Try it >> Your copy of the entries below should hold exactly the lines from the one containing "Given: Select waist value 78–80" to the one containing "Task: Uncheck the", inclusive, and no pictures.

Given entries >>

--------------------

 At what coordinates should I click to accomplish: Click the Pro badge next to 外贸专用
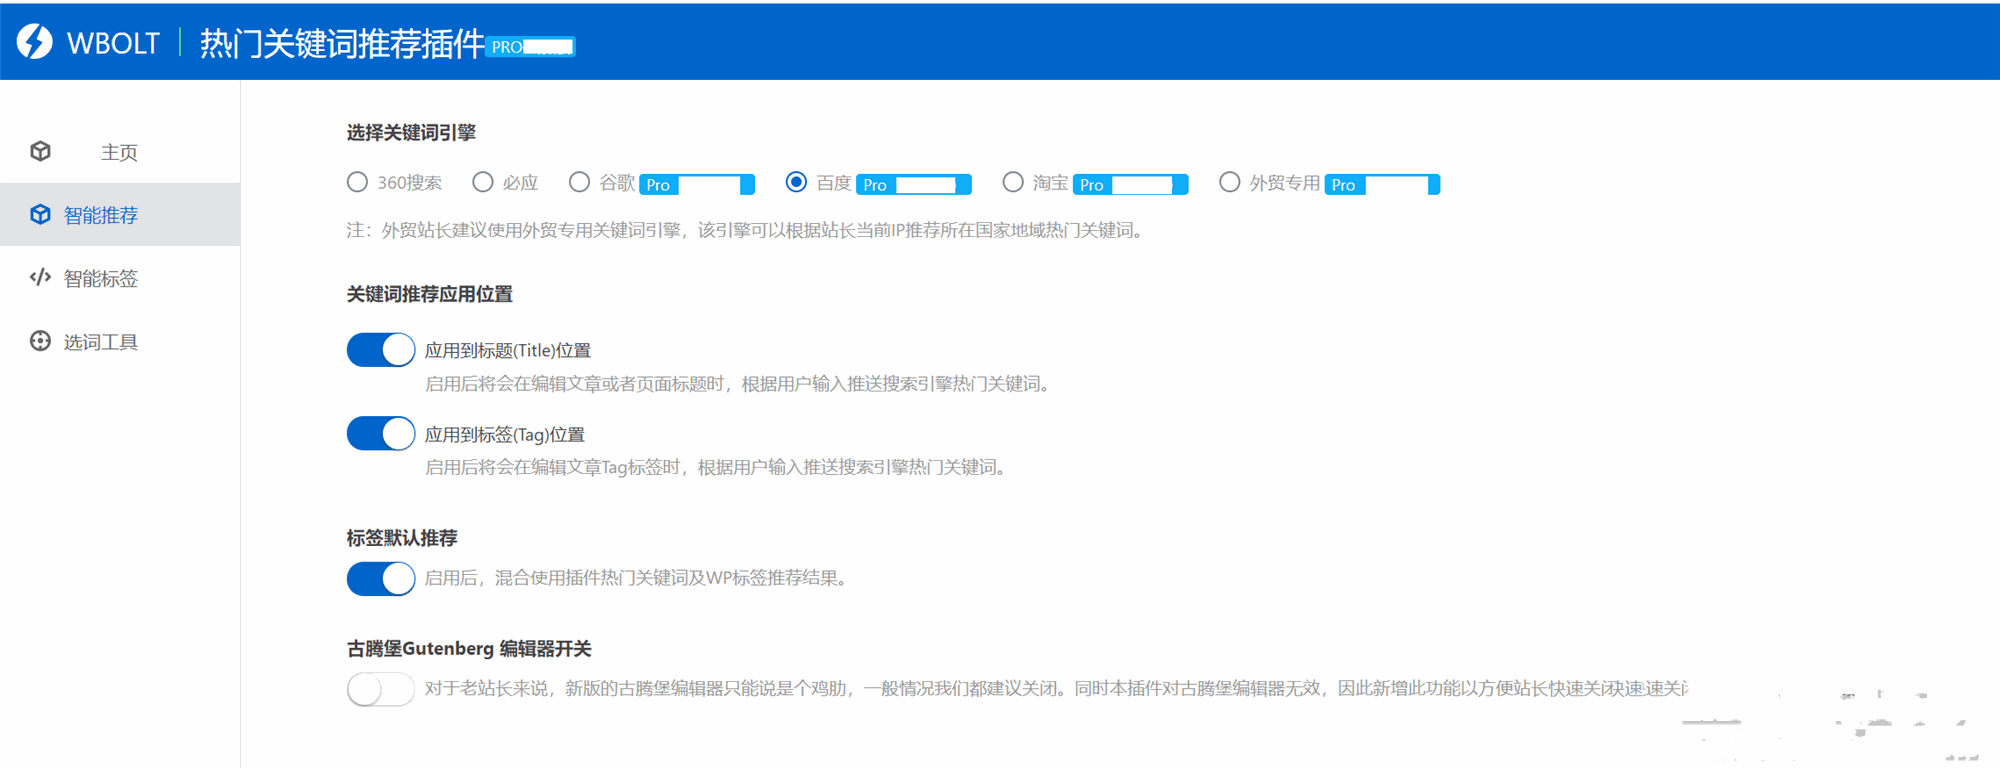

--------------------

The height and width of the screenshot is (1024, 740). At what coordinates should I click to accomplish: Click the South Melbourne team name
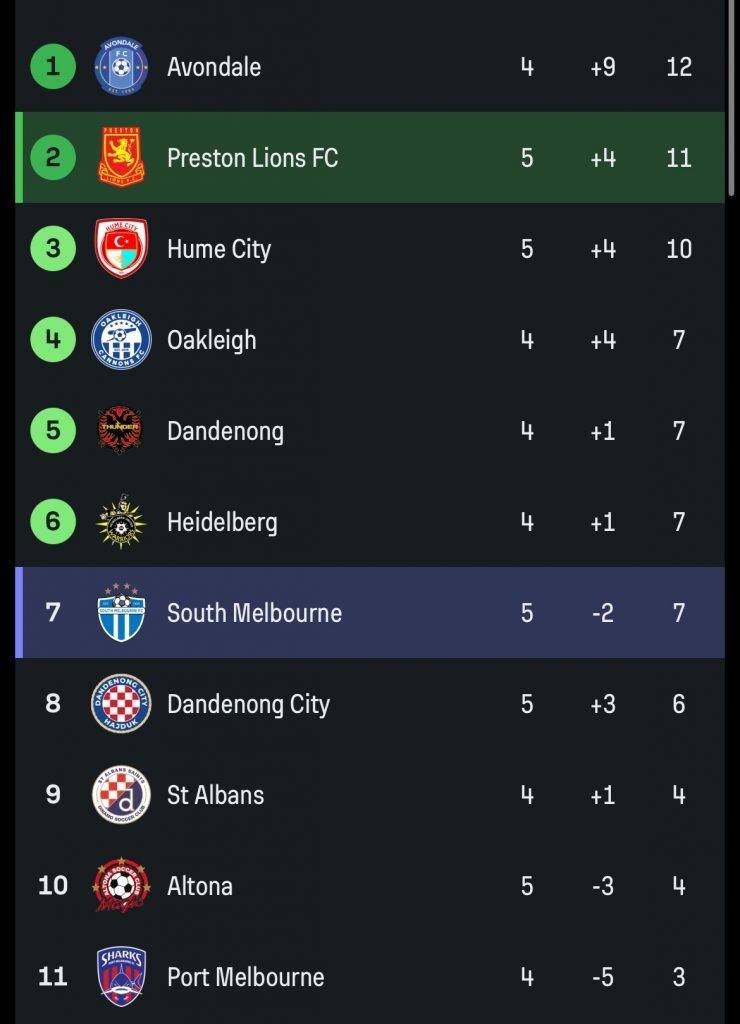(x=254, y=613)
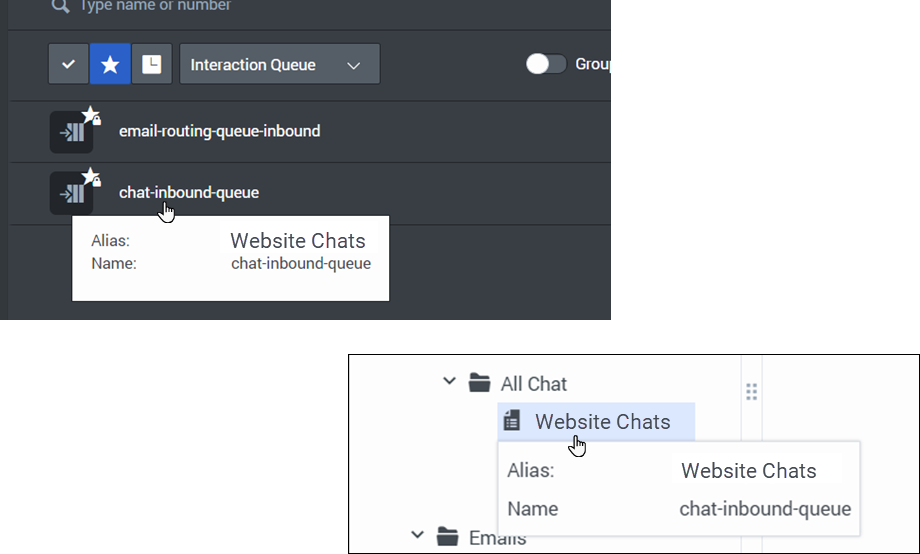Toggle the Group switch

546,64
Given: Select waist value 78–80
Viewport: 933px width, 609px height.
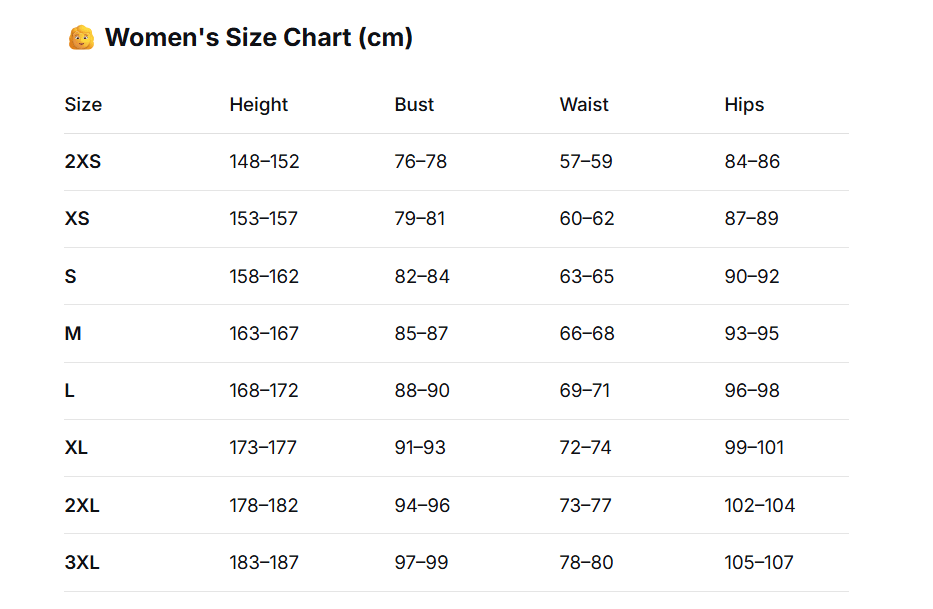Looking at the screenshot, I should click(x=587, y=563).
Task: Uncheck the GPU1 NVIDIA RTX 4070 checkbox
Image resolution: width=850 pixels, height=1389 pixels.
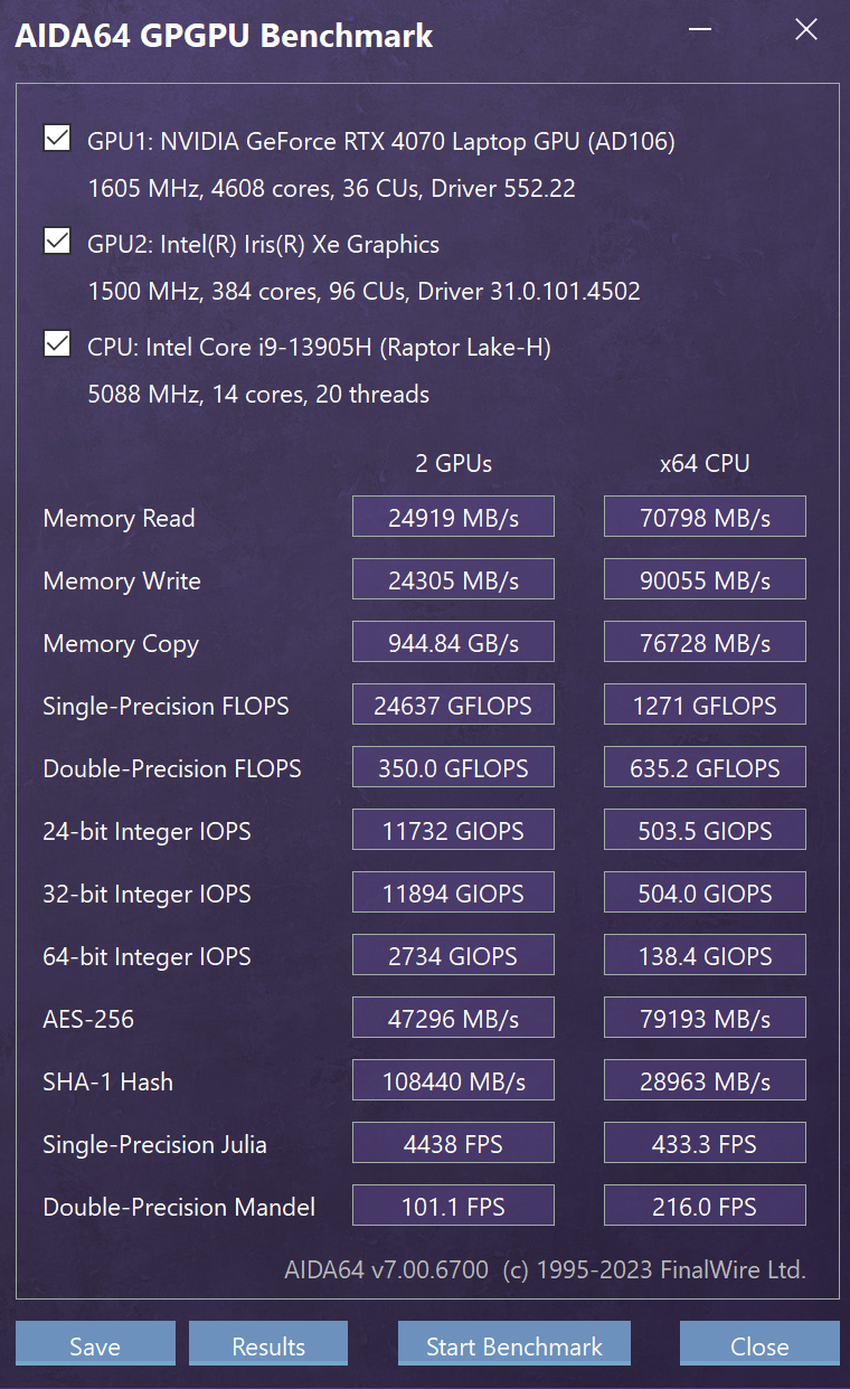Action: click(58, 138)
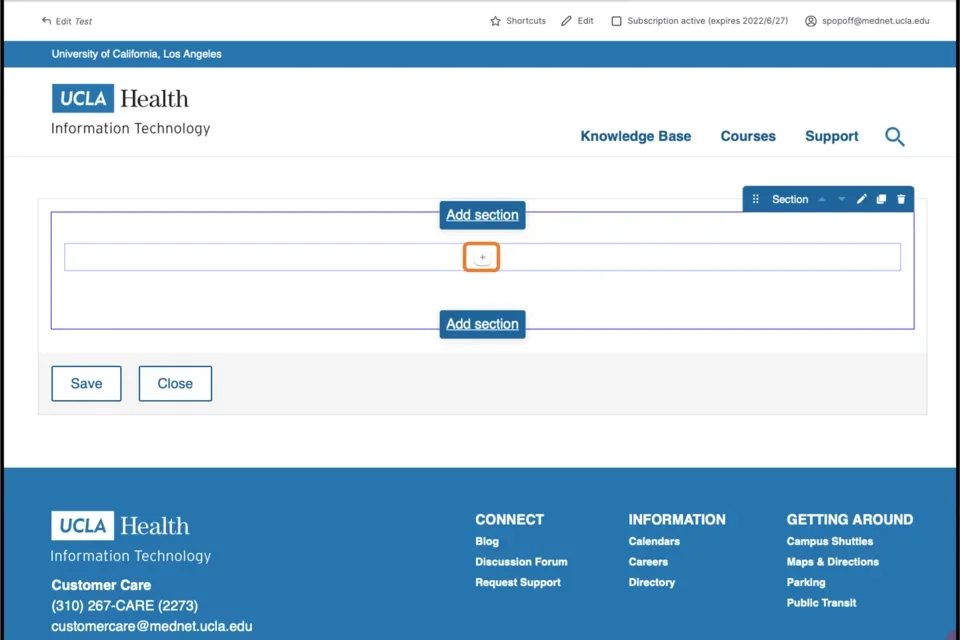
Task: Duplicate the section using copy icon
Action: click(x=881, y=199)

--------------------

Result of this task >>
Given: Select waist value 78–80
Viewport: 933px width, 609px height.
Looking at the screenshot, I should click(x=587, y=563).
Task: Uncheck the GPU1 NVIDIA RTX 4070 checkbox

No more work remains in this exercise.